La loi et l’ordre seraient détruits en quelques heures et elle craignait à juste titre, en tant que chrétienne, que les forces de l’islamisme radical ne se déchaînent et que son ancienne communauté ne soit condamnée.

La manière exacte dont des hommes comme Ceaușescu et Saddam sont renversés est le sujet de Comment les tyrans tombentun livre passionnant du politologue allemand Marcel Dirsus. Mais lorsqu’il parle des tyrans, il est clair qu’il pense principalement aux hommes à cheval. Comprendre ce qui fait vibrer ces hommes (et ce sont tous des hommes) est essentiel si nous voulons savoir comment les combattre. Cependant, comme le soutient Anne Applebaum dans Autocratie Inc.les autocraties modernes ont évolué et cette lutte est désormais bien plus compliquée que jamais.

Dans son excellent livre, l’auteure américaine lauréate du prix Pulitzer soutient qu’une différence essentielle entre les autocraties d’aujourd’hui et celles qui ont tué des dizaines de millions de personnes au XXe siècle est que les despotes d’aujourd’hui n’ont pas de véritable idéologie. raison d’être Ils ressemblent plutôt aux empereurs et aux monarques de l’histoire dont le travail consistait à maintenir leur peuple sous contrôle, à partager suffisamment de richesses pour donner à leurs élites un intérêt dans leur survie et à faire grandir leurs fiefs.

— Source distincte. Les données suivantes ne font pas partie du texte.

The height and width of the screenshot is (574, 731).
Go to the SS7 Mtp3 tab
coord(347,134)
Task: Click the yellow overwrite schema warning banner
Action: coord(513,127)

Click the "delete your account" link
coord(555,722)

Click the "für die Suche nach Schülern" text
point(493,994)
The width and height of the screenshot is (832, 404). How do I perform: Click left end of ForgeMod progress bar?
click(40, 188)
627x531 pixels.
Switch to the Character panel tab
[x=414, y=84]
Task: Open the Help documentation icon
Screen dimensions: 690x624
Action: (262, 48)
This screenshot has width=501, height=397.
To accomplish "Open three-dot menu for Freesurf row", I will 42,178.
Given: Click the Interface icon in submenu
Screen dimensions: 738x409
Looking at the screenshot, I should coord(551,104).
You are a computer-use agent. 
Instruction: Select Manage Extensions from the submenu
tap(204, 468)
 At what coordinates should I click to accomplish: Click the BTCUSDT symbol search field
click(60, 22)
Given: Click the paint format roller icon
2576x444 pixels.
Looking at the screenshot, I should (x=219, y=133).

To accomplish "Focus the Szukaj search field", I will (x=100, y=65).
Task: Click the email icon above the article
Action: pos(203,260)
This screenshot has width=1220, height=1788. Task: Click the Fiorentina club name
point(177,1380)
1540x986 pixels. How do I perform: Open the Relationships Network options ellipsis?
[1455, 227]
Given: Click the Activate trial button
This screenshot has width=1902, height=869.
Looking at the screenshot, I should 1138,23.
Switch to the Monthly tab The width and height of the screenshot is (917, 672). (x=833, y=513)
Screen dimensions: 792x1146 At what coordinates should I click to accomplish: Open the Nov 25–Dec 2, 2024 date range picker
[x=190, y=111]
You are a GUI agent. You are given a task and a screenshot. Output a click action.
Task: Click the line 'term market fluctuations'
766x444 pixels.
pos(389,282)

Internet et la richesse que les autocrates d’aujourd’hui cherchent à investir dans nos pays leur ont également fourni des moyens bien plus insidieux d’infiltrer et d’affaiblir nos sociétés de l’intérieur que ceux dont disposaient les générations précédentes de dictateurs.

En ce sens, Francisco Macias Nguema, qui a dirigé la Guinée équatoriale de 1968 jusqu’à son renversement et son exécution en 1979, était un tyran à l’ancienne. Dirsus, dont le livre regorge de couleurs macabres, écrit que Nguema avait l’habitude de dire : « En politique, le vainqueur gagne et le perdant meurt ». Il n’était pas seulement sanguinaire, mais psychotique. Il a tué des membres de sa propre famille avant d’être finalement destitué par son neveu. Ce qui est important pour les chercheurs sur les dictateurs, c’est que Nguema compte parmi les 473 dirigeants autoritaires qui ont perdu le pouvoir entre 1950 et 2012, dont 65 % ont été renversés par des membres du régime.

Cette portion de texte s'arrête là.